(Task instructions)
Repeat each entry in the data, exactly.

::::::::::

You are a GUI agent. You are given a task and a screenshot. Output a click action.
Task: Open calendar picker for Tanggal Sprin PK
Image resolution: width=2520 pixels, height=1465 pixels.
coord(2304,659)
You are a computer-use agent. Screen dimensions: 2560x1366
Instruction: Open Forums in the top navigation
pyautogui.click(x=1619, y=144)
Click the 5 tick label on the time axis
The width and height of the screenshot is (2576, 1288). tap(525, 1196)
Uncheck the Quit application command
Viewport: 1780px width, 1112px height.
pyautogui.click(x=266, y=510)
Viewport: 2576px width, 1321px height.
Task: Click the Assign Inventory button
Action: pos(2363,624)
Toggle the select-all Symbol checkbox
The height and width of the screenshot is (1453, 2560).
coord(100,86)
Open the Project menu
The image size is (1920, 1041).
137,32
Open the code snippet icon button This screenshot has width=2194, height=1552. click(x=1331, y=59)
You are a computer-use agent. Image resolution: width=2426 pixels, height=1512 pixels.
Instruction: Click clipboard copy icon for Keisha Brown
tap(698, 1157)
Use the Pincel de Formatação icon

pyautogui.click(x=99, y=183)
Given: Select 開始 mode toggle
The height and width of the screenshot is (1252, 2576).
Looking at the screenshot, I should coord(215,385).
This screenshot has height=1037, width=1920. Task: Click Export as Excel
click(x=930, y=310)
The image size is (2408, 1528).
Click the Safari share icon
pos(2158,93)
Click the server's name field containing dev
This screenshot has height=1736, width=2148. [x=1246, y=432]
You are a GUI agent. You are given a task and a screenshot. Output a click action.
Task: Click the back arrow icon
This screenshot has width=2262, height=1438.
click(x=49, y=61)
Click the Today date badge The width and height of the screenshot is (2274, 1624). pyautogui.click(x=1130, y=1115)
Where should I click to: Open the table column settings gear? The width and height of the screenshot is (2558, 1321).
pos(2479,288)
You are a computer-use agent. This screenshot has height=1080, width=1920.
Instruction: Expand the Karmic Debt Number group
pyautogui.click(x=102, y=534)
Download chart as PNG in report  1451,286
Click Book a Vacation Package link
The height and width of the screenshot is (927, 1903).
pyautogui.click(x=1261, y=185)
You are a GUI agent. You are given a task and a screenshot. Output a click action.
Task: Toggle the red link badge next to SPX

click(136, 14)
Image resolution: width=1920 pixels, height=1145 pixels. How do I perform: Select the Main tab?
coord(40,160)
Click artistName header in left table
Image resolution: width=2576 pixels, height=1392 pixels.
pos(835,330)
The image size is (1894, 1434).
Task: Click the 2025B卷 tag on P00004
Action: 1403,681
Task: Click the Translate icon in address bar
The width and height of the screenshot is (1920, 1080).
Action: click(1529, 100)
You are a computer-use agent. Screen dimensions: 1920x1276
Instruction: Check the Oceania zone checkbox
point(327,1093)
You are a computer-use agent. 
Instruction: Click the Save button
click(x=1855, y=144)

::::::::::

(Completed task)
You are a GUI agent. You are given a task and a screenshot. Output a click action.
Task: Open calendar picker for Tanggal Sprin PK
Image resolution: width=2520 pixels, height=1465 pixels.
coord(2304,659)
You are a computer-use agent. Screen dimensions: 2560x1366
Instruction: Open Forums in the top navigation
pyautogui.click(x=1619, y=144)
Click the 5 tick label on the time axis
The width and height of the screenshot is (2576, 1288). tap(525, 1196)
Uncheck the Quit application command
Viewport: 1780px width, 1112px height.
pyautogui.click(x=266, y=510)
Viewport: 2576px width, 1321px height.
Task: Click the Assign Inventory button
Action: pos(2363,624)
Toggle the select-all Symbol checkbox
The height and width of the screenshot is (1453, 2560).
coord(100,86)
Open the Project menu
The image size is (1920, 1041).
137,32
Open the code snippet icon button This screenshot has width=2194, height=1552. click(x=1331, y=59)
You are a computer-use agent. Image resolution: width=2426 pixels, height=1512 pixels.
Instruction: Click clipboard copy icon for Keisha Brown
tap(698, 1157)
Use the Pincel de Formatação icon

pyautogui.click(x=99, y=183)
Given: Select 開始 mode toggle
The height and width of the screenshot is (1252, 2576).
Looking at the screenshot, I should coord(215,385).
This screenshot has height=1037, width=1920. Task: Click Export as Excel
click(x=930, y=310)
The image size is (2408, 1528).
Click the Safari share icon
pos(2158,93)
Click the server's name field containing dev
This screenshot has height=1736, width=2148. [x=1246, y=432]
You are a GUI agent. You are given a task and a screenshot. Output a click action.
Task: Click the back arrow icon
This screenshot has width=2262, height=1438.
click(x=49, y=61)
Click the Today date badge The width and height of the screenshot is (2274, 1624). pyautogui.click(x=1130, y=1115)
Where should I click to: Open the table column settings gear? The width and height of the screenshot is (2558, 1321).
pos(2479,288)
You are a computer-use agent. This screenshot has height=1080, width=1920.
Instruction: Expand the Karmic Debt Number group
pyautogui.click(x=102, y=534)
Download chart as PNG in report  1451,286
Click Book a Vacation Package link
The height and width of the screenshot is (927, 1903).
pyautogui.click(x=1261, y=185)
You are a GUI agent. You are given a task and a screenshot. Output a click action.
Task: Toggle the red link badge next to SPX

click(136, 14)
Image resolution: width=1920 pixels, height=1145 pixels. How do I perform: Select the Main tab?
coord(40,160)
Click artistName header in left table
Image resolution: width=2576 pixels, height=1392 pixels.
pos(835,330)
The image size is (1894, 1434).
Task: Click the 2025B卷 tag on P00004
Action: 1403,681
Task: Click the Translate icon in address bar
The width and height of the screenshot is (1920, 1080).
Action: click(1529, 100)
You are a computer-use agent. Screen dimensions: 1920x1276
Instruction: Check the Oceania zone checkbox
point(327,1093)
You are a computer-use agent. 
Instruction: Click the Save button
click(x=1855, y=144)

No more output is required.